■ **Problem**
Look through the material below and return every line that contains "reformas".
——
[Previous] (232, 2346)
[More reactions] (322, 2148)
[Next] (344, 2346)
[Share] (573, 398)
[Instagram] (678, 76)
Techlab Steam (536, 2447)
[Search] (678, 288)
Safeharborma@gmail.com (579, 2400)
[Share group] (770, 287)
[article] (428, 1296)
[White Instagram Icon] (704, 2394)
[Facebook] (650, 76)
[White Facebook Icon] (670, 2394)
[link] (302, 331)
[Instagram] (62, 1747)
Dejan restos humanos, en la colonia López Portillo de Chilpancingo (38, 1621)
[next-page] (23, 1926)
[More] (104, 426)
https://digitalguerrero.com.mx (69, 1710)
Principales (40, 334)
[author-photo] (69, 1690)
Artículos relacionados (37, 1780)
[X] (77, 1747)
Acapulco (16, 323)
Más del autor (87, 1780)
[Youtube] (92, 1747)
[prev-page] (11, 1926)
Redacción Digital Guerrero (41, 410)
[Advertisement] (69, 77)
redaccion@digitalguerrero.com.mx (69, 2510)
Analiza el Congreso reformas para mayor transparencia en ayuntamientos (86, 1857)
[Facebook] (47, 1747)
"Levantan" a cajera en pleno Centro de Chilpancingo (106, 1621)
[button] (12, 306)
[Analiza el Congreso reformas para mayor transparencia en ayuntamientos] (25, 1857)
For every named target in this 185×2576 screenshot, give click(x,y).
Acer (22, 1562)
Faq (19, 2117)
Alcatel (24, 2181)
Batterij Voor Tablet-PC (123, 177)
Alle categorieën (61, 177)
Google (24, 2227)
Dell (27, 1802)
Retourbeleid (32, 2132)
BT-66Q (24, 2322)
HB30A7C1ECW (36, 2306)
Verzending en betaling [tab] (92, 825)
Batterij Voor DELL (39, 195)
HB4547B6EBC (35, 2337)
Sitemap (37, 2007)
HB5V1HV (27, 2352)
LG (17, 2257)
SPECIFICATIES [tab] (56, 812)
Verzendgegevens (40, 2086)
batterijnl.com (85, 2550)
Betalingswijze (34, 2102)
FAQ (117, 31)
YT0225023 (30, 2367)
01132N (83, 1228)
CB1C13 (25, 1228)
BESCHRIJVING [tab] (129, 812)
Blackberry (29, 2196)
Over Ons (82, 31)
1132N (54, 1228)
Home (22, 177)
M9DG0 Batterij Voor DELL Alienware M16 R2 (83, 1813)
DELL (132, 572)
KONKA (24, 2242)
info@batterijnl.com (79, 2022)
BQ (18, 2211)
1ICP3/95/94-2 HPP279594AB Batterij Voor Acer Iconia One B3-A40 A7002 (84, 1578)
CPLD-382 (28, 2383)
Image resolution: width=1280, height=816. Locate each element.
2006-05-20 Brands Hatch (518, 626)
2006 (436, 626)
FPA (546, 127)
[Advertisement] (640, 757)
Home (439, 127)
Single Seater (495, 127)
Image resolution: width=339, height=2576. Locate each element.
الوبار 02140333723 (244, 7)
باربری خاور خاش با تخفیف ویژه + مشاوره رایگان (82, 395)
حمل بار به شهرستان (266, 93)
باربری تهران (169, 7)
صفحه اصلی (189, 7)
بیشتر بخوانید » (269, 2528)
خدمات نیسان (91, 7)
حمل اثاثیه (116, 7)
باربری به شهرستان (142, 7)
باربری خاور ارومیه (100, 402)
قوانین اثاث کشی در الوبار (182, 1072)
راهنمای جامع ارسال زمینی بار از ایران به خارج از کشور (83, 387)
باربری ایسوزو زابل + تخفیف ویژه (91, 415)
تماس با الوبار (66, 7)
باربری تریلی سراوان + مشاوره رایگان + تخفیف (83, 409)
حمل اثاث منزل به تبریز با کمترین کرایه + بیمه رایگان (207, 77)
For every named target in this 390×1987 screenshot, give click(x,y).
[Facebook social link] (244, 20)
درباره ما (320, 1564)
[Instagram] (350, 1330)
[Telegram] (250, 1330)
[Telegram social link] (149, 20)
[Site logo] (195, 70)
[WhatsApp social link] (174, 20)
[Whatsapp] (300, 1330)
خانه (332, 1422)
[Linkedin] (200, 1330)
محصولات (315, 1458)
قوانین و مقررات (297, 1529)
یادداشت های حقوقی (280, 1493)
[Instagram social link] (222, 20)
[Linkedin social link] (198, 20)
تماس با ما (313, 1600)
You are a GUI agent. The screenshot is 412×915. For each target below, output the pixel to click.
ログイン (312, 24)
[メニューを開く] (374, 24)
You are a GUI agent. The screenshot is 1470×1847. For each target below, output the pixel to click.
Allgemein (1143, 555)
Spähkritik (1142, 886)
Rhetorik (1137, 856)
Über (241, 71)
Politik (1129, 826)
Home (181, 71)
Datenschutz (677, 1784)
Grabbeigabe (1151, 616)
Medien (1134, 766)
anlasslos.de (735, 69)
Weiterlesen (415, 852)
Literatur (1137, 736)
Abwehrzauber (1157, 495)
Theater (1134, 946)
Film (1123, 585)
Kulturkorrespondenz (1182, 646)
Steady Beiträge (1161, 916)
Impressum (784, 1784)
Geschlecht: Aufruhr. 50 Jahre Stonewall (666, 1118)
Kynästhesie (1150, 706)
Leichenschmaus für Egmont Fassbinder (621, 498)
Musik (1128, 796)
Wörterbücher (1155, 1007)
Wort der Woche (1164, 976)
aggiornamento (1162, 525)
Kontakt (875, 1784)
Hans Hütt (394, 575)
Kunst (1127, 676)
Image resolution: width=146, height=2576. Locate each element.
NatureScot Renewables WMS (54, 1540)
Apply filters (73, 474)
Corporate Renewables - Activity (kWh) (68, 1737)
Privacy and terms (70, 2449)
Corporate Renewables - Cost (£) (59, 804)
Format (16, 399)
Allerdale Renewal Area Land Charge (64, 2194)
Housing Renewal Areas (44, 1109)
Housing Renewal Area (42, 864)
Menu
——
■ **Output below**
Analiza el Congreso reformas para mayor transparencia en ayuntamientos (86, 1857)
[Analiza el Congreso reformas para mayor transparencia en ayuntamientos] (25, 1857)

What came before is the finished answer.